Cependant, on peut aussi estimer que les référendums ont une fonction cathartique. A l’issue des débats, la population vote, et c’est la majorité qui finit par faire loi. Le référendum convoque également aux urnes celles et ceux qui n’ont pas le sentiment d’être écouté.es et ne peuvent s’exprimer que dans la rue. C’est donc un vote porteur d’une forte légitimité démocratique. 

Une faible participation ?

Certes, certains référendums n’arrivent pas à mobiliser suffisamment l’électorat. Mais d’autres ont vu un participation massive, comme le vote grec sur le renflouement de la dette, ou le référendum irlandais sur la légalisation de l’avortement.
Plutôt que d’imposer des quorums dont les effets particulièrement critiquables (voir notre article à ce sujet), Laurence Morel affirme que ce sont les enjeux qui mobiliseront plus ou moins la participation. Plus une question est complexe, plus elle suscitera l’indécision et donc l’abstention. Au contraire, des questions simples permettent d’attirer l’attention et l’intérêt de la population. La classe politicienne doit quant à elle faire campagne, afin d’informer et de favoriser le débat.
Enfin, il faut noter que souvent, les personnes qui se sentent concernées par la question votent, et celles qui ne se sentent pas concernées ne votent pas, comme en Suisse. Le résultat en perd-t-il en légitimité ?

La volonté du peuple ?

Le référendum ne permettrait pas l’expression de la volonté du peuple, puisque l’électorat ne peut répondre que par oui ou non à une question formulée par le Parlement ou l’exécutif.
En réalité, les décisions prises par les élu.es ne sont conformes que pour 50% à l’opinion majoritaire, comme l’a démontré John Matsusaka dans son ouvrage Let the people rule. Le système représentatif ne reflète pas plus que le référendum la « volonté du peuple », si tant est que celle-ci soit unique et indivisible. De plus, les Parlements votent chaque jour « oui » ou « non » à des mesures proposées par l’exécutif, et voter pour une personne ne parait pas plus légitime….

 

Difficultés réelles

Laurence Morel insiste sur la difficulté de connaître cette fameuse « volonté du peuple »  lorsque celui-ci s’exprime par référendum. Elle en donne trois raisons :

  • L’électorat est fortement influencé par les partis et leaders d’opinion ;
  • Le vote référendaire exprime rarement une seule question : en France par exemple, le référendum a valeur de vote plébiscitaire pour l’exécutif. L’électorat ne vote pas pour ou contre une loi, mais pour ou contre la politique du gouvernement dans son ensemble ;
  • Le référendum ne permet de choisir qu’entre deux propositions ; en votant « non », on rejette la mesure sans pouvoir exprimer une contre-proposition.

 

Le « bon » référendum : le référendum d’initiative citoyenne (RIC)

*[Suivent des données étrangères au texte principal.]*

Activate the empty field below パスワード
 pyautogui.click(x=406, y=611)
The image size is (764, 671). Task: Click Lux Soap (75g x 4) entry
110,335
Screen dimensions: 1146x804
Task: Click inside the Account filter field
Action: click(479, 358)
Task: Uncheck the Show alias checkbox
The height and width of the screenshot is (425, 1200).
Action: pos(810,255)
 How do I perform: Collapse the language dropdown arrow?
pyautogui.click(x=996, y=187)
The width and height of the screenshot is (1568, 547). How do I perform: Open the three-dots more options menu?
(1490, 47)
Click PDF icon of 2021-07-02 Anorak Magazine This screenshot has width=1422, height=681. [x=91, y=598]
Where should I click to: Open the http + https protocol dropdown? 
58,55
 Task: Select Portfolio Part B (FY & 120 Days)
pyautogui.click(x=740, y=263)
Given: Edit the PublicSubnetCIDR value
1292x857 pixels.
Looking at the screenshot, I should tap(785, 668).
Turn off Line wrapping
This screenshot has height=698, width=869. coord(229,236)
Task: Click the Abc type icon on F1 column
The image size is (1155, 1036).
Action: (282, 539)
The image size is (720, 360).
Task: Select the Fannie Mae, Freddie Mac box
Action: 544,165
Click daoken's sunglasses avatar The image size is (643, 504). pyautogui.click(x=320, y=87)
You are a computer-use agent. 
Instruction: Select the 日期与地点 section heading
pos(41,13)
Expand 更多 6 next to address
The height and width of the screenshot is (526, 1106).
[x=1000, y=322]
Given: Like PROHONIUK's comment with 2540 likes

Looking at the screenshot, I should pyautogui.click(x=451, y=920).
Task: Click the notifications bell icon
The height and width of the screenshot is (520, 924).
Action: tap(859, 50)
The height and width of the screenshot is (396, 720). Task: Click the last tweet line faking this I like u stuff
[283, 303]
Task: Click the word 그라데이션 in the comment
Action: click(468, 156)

Afin de lutter contre ces critiques, Laurence Morel préconise la mise en place d’un référendum à la Suisse : le référendum d’initiative citoyenne. Celui-ci permet aux citoyens et citoyennes mobilisés de réunir des signatures afin de soumettre leur proposition au vote, sans que l’accord du Parlement ou de l’exécutif soit nécessaire. En effet, lorsque les référendums sont organisés à l’initiative du peuple (contrairement au Brexit pour n’en citer qu’un), les votants semblent plus ouverts, plus intéressés et sont moins influencés par les leaders politiques ou les partis.
Elle souligne cependant que la démocratie directe ne doit pas se substituer à la démocratie représentative. Ces deux systèmes se complètent et doivent cohabiter. Il ne s’agit pas de mettre un terme au système représentatif, mais de consulter les citoyens de façon beaucoup plus régulière.